TLS is required to connect to any EdgeDB instance. To do so, the client needs a reference to the root certificate of your instance’s certificate chain. Typically this will be handled for you when you create a local instance or link a remote one.

If you’re using a globally trusted CA like Let’s Encrypt, the root certificate will almost certainly exist already in your system’s global certificate pool. In this case, you won’t need to specify this path; it will be discovered automatically by the client.

If you’re self-issuing certificates, you must download the root certificate and provide a path to its location on the filesystem. Otherwise TLS will fail to connect.

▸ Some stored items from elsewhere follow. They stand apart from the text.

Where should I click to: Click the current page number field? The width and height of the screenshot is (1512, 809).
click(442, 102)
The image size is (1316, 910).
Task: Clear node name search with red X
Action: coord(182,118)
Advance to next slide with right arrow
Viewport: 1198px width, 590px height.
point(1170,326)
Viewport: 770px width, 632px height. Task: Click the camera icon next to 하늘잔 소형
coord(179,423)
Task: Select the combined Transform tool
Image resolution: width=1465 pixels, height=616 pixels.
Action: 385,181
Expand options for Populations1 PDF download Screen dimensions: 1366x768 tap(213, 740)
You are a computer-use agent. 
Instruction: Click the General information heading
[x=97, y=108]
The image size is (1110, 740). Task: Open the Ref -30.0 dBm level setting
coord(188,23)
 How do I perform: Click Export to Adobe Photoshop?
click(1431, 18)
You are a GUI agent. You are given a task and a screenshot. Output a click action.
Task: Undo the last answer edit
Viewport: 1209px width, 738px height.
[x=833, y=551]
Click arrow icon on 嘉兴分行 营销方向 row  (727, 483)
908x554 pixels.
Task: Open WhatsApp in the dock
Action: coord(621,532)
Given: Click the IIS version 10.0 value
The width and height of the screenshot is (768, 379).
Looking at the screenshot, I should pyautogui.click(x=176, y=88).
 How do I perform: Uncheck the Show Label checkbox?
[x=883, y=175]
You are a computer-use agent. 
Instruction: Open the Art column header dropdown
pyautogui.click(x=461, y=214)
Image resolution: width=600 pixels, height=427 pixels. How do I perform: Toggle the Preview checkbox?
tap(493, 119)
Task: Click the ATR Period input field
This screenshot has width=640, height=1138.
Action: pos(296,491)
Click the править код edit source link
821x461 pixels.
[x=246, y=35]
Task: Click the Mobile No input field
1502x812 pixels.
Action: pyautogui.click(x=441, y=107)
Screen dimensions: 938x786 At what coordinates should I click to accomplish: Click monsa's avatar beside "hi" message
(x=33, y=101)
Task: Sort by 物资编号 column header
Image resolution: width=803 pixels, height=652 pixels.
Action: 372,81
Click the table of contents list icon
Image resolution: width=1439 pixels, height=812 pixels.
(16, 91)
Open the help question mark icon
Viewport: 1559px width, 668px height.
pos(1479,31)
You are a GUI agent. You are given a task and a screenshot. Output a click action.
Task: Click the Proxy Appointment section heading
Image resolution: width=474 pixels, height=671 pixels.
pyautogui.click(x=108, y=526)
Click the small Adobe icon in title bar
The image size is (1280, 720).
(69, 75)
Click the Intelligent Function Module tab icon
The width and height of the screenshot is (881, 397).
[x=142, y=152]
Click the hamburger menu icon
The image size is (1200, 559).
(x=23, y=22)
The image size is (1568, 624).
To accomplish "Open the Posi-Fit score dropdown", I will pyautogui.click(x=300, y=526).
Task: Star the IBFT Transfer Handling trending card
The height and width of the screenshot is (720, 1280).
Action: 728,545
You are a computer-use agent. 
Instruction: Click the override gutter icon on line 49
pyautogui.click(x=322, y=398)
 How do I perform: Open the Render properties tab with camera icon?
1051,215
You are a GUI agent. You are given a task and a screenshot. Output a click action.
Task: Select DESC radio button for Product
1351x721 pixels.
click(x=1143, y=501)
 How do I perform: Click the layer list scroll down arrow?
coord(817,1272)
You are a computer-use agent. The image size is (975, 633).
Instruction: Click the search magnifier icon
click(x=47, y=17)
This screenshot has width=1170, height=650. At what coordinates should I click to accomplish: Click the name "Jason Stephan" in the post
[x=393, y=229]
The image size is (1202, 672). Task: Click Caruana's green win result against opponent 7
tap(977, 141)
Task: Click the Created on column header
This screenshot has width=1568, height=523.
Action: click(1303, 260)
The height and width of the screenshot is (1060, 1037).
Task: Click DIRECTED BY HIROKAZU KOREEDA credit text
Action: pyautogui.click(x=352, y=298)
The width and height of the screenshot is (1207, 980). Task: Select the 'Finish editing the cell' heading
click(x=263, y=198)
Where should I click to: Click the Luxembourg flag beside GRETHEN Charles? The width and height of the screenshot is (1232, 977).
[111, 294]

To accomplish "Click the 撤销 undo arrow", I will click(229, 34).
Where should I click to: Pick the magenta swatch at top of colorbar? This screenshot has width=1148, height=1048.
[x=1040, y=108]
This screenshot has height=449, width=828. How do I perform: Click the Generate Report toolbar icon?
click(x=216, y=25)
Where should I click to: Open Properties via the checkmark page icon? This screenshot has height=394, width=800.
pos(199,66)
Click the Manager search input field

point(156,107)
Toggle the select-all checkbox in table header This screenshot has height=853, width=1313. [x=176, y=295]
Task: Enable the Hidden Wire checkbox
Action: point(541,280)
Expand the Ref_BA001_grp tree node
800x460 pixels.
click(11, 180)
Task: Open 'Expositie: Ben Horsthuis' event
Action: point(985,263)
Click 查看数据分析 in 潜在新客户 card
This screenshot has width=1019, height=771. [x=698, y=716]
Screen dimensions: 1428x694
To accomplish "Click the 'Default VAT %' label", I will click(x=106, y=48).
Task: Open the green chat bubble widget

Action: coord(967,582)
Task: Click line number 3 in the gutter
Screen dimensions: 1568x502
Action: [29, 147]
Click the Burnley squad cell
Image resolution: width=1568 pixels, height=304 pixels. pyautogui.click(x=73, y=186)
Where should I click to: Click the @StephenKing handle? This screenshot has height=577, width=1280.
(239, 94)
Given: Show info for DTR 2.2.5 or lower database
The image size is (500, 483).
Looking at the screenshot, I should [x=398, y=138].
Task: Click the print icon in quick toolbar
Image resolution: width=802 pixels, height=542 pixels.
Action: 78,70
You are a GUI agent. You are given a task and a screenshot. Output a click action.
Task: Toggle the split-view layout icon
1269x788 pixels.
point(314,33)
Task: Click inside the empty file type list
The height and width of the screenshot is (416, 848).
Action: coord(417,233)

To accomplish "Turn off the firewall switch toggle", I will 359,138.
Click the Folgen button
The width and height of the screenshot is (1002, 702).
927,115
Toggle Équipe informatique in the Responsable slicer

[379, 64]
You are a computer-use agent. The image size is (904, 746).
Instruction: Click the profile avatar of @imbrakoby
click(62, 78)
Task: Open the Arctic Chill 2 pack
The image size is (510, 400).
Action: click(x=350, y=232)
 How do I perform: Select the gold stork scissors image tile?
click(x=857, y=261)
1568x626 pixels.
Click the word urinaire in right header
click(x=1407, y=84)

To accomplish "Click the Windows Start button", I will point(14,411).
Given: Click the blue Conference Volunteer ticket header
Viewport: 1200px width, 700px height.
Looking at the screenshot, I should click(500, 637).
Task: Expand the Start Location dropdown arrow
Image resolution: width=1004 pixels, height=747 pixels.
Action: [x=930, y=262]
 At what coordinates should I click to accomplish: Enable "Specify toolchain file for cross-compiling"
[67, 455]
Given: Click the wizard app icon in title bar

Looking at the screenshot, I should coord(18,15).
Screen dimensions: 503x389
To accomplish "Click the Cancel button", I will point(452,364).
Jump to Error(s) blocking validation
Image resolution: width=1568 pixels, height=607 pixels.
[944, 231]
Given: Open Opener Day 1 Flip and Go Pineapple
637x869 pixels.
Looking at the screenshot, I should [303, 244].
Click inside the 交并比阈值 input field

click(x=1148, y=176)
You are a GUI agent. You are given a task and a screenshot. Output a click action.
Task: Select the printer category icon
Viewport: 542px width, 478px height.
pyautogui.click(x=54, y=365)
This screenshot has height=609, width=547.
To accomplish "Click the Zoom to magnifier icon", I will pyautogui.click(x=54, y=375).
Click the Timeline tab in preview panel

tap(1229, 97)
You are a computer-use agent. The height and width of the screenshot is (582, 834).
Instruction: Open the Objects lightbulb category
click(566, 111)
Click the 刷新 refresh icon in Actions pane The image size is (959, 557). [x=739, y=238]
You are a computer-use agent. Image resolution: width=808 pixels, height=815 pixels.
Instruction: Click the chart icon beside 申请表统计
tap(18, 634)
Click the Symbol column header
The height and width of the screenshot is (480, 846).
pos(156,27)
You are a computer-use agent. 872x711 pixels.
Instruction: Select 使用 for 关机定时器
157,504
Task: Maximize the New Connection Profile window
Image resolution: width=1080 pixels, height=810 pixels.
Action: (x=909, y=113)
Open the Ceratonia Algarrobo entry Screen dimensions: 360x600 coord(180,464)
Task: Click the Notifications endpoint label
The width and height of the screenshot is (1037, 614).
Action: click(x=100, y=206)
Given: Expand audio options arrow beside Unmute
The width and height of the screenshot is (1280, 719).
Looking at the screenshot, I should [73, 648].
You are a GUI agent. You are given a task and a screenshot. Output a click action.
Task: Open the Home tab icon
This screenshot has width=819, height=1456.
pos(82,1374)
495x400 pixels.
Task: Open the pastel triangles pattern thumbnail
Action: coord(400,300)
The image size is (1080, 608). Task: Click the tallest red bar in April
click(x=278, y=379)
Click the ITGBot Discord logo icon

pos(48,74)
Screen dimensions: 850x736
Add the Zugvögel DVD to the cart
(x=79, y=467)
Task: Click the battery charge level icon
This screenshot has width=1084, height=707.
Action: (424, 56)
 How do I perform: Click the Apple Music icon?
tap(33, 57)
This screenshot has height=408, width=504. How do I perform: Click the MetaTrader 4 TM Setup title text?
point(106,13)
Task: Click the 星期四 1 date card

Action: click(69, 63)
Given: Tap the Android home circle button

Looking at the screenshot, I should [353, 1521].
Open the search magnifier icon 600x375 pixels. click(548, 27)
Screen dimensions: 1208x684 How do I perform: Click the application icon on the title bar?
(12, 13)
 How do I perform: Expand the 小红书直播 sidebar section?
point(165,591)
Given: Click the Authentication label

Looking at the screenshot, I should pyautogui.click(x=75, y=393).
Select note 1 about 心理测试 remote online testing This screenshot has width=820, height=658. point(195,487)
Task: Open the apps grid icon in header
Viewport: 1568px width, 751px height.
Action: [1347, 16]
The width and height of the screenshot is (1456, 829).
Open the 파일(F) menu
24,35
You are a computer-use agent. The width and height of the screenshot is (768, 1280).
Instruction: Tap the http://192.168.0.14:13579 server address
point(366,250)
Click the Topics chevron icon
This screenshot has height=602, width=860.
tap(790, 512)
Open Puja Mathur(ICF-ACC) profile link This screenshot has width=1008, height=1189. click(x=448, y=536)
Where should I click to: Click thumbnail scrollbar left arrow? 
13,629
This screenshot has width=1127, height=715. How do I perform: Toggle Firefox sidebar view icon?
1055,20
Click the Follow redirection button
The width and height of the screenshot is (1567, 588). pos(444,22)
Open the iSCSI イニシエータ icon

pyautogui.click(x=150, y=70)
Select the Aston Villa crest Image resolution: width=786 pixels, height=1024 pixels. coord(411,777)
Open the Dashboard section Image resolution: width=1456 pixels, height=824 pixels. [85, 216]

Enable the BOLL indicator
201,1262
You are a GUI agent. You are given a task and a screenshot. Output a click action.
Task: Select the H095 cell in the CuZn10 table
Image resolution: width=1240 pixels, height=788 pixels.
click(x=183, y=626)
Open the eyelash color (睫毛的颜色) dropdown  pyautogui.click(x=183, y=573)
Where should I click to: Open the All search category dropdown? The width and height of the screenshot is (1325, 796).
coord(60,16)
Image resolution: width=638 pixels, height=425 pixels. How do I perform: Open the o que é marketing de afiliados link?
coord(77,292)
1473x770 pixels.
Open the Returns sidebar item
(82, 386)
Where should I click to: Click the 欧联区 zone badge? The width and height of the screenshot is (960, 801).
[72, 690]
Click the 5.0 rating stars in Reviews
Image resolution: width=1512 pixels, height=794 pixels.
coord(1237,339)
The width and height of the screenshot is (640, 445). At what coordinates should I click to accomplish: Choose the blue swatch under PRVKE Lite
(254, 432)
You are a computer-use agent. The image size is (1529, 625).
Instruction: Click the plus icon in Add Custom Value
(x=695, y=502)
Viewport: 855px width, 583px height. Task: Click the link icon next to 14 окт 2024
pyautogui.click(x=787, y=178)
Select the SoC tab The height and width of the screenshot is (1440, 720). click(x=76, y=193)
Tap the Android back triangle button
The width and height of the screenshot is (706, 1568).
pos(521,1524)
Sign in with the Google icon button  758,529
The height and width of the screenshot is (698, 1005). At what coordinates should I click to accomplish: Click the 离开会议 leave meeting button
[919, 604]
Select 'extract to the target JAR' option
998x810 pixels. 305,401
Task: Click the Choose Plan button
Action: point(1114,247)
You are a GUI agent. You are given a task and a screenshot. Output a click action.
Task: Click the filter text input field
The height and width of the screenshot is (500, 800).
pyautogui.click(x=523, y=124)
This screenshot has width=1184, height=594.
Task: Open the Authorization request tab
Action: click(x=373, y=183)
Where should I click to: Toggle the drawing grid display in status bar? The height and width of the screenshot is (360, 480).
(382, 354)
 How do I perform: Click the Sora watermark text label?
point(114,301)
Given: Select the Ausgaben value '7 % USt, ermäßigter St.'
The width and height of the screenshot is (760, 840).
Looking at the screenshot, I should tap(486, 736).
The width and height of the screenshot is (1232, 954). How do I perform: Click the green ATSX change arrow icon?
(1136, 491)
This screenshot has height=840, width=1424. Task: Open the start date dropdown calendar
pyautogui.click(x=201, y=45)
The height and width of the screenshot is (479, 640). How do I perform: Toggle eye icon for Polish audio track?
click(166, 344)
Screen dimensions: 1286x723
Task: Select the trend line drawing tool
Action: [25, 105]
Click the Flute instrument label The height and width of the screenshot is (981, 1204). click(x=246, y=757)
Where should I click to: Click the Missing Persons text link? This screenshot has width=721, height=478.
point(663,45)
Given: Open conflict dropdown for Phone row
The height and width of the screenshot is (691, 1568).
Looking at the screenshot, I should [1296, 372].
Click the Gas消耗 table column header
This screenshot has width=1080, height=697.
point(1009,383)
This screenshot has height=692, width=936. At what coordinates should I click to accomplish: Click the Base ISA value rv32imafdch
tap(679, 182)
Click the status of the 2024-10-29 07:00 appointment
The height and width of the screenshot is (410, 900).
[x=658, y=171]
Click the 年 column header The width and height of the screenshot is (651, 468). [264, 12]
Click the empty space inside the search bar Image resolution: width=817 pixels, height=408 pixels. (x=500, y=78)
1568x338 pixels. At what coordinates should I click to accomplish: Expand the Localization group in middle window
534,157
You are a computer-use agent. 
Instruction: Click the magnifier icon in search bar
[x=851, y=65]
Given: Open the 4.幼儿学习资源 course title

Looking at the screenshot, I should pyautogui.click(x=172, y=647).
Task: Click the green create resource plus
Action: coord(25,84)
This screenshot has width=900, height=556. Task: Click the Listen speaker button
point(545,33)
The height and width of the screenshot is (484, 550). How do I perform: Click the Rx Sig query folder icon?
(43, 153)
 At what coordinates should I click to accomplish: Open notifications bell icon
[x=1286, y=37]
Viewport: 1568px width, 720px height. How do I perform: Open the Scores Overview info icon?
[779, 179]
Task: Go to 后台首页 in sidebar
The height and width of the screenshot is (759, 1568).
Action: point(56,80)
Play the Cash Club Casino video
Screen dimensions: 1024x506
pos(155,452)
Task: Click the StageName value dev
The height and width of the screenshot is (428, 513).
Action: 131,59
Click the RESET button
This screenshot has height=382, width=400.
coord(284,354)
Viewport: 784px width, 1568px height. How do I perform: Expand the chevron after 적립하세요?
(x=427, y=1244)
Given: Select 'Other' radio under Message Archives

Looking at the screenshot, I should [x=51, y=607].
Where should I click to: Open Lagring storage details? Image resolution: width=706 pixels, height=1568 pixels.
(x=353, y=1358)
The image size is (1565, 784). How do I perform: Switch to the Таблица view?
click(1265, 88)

EDGEDB_CLIENT_TLS_SECURITY

Sets the TLS security mode. Determines whether certificate and hostname verification is enabled. Possible values:

  • "strict" (default) — certificates and hostnames will be verified

  • "no_host_verification" — verify certificates but not hostnames

  • "insecure" — client libraries will trust self-signed TLS certificates. useful for self-signed or custom certificates.

This setting defaults to "strict" unless a custom certificate is supplied, in which case it is set to "no_host_verification".

EDGEDB_CLIENT_SECURITY

Provides some simple “security presets”.

Currently there is only one valid value: insecure_dev_mode. Setting EDGEDB_CLIENT_SECURITY=insecure_dev_mode disables all TLS security measures. Currently it is equivalent to setting EDGEDB_CLIENT_TLS_SECURITY=insecure but it may encompass additional configuration settings later. This is most commonly used when developing locally with Docker.

When specified, the connection parameters (user, password, and database) will override the corresponding element of a DSN, credentials file, etc. For instance, consider the following environment variables:

EDGEDB_DSN=edgedb://olduser:oldpass@hostname.com:5656
EDGEDB_USER=newuser
EDGEDB_PASSWORD=newpass

In this scenario, newuser will override olduser and newpass will override oldpass. The client library will try to connect using this modified DSN: edgedb://newuser:newpass@hostname.com:5656.

This override behavior only happens same or lower priority level. For instance:

  • EDGEDB_PASSWORD will override the password specified in EDGEDB_DSN

  • EDGEDB_PASSWORD will be ignored if a DSN is passed explicitly using the --dsn flag. Explicit parameters take precedence over environment variables. To override the password of an explicit DSN, you need to pass it explicitly as well:

    Copy
    $ 
    edgedb --dsn edgedb://username:oldpass@hostname.com --password qwerty
    # connects to edgedb://username:qwerty@hostname.com
  • EDGEDB_PASSWORD will override the stored password associated with a project-linked instance. (This is unlikely to be desirable.)